_CONSIGNE_:
Rédigez la suite du texte ci-dessous sur la vie chère et les inégalités dans les Outre-mer, en reprenant juste après sa dernière phrase.

Mesdames, Messieurs,

En réponse à l’Appel de Fort‑de‑France signé par sept Présidents d’exécutifs ou d’assemblées ultramarins, le président de la République a convié le 7 septembre dernier les élus des Outre‑mer à un dîner de travail. Dans ce texte, les signataires dénonçaient la situation intenable dans laquelle se trouvent les collectivités d’Outre‑mer qui subissent des inégalités persistantes avec le reste du territoire de la République.

Les députés ultramarins de la Nouvelle union populaire écologique et sociale ont exprimé collectivement leur ras‑le‑bol de cette situation le 20 juillet dernier, dans une conférence de presse commune. Un fait rare souligné par les observateurs, lors de l’examen de la loi pouvoir d’achat dans laquelle les spécificités des Outre‑Mer ne sont pas prises en compte.

Les citoyennes et citoyens des Outre‑mer sont à bout. À bout d’inégalités structurelles et structurantes qui les maintiennent dans un état de relégation intolérable.

Les rapports et études se succèdent pour pointer les écarts qui persistent et s’aggravent en termes de coût de la vie, d’emplois, de logement, de santé ou encore de transports. Dernièrement, un rapport de Santé Publique France du 20 septembre a fait part d’une “situation préoccupante” et des grandes inégalités territoriales en défaveur des outre‑mer. Les départements et régions ultramarines y affichent “des indicateurs globalement plus défavorables que l’ensemble de la métropole” avec un taux de mortalité maternelle sur la période 2010‑2019 multiplié par 4 et un taux de naissance mort‑nées multiplié par 1,5, touchant plus particulièrement Mayotte et la Guyane. Ces chiffres choquent mais sont révélateurs d’une situation globale devenue le quotidien des ultra‑marins.

L’inflation actuelle touche de plein fouet les Outre‑mer où la vie chère préexistait, les produits alimentaires y sont entre 28 % et 38 % plus élevés que dans l’hexagone. Dans deux rapports flash publiés en mai 2022 l’INSEE précise que la hausse des prix à la consommation en Guadeloupe et Martinique a été respectivement de 3,8 % et de 4,3 % entre avril 2021 et avril 2022. À La Réunion où l’inflation avoisine une hausse de 4,2 % sur un an, la Fédération réunionnaise du bâtiment et des travaux publics déplorait en avril dernier l’augmentation des prix des matériaux qui atteignait +80 % en un an pour l’aluminium.

La situation économique est une des causes principales de la cherté de la vie de par une forte dépendance aux économies extérieures et lointaines. Le ministre Jean‑François Carenco a annoncé cet été vouloir organiser, à Paris, un “Oudinot contre la vie chère” pour l’ensemble des collectivités ultra‑marines avec l’objectif d’un accord fin septembre. Quelle est la teneur de tels engagements qui sonnent creux sans nouveaux dispositifs concrets contre ces problèmes structurels ? Le Gouvernement s’attaquera‑t‑il aux monopoles et oligopoles privés ? Pour reprendre les mots du Président Macron en 2019 concernant leurs sur‑marges “Les milliers d’euros d’écart ils vont bien dans la poche de quelqu’un”.

_DONNÉES FOURNIES_:
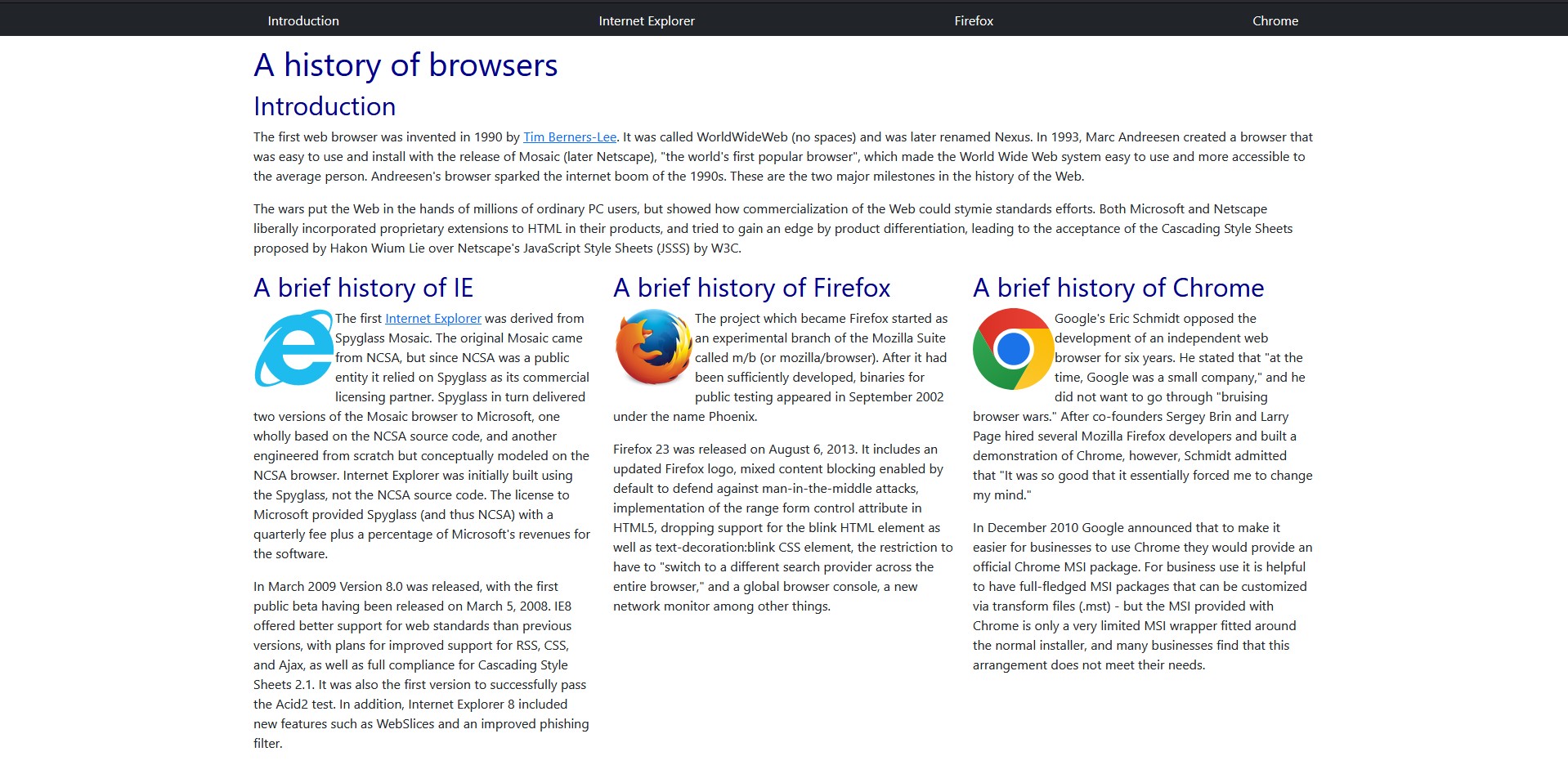Jump to Chrome via the top navigation
The image size is (1568, 783).
1275,21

_RÉPONSE_:
Environ 18 % des Français en situation de grande pauvreté se trouvent dans les départements et régions d’Outre‑mer alors qu’ils ne représentent que 3 % de la population totale française. Le taux de pauvreté en Outre‑mer varie ainsi entre 33 % et 77 % contre 14 % dans l’hexagone. Une récente étude de l’INSEE du 31 août dernier estime qu’à La Réunion 20 % des adultes sont dans une situation de pauvreté qui dure plusieurs années (sans interruption de 2015 à 2018). Cette pauvreté persistante est 4 fois plus importante dans l’île que dans l’hexagone.

La solution permettant de sortir de cet état est notamment le retour à l’emploi, mais le chômage oscille entre 11 % et 30 % en Outre‑mer contre 8,4 % dans l’hexagone Les inégalités de revenus sont insoutenables : selon l’INSEE, le niveau de vie médian était inférieur de 20 % à 23 % en Martinique et Guadeloupe par rapport à l’hexagone, à La Réunion il est inférieur d’un tiers au niveau de vie médian et en Guyane de moitié. À Mayotte, il ne représente qu’un sixième de la valeur métropolitaine. En raison d’un secteur local productif insuffisamment développé, les écarts salariaux entre le secteur public (fortement développé) et le secteur privé y sont bien plus élevés avec une concentration des rémunérations du privé autour du salaire minimum. En Polynésie française, les salariés sont 7,5 % moins bien payés que leurs homologues de l’hexagone alors que le coût de la vie est 39 % plus cher. Les salaires des agents publics y sont globalement plus élevés de 40 % par rapport au secteur privé. Dans les emplois de la fonction publique, mieux rémunérés, on retrouve une sur‑représentation des métropolitains, ce qui contribue au maintien d’inégalités.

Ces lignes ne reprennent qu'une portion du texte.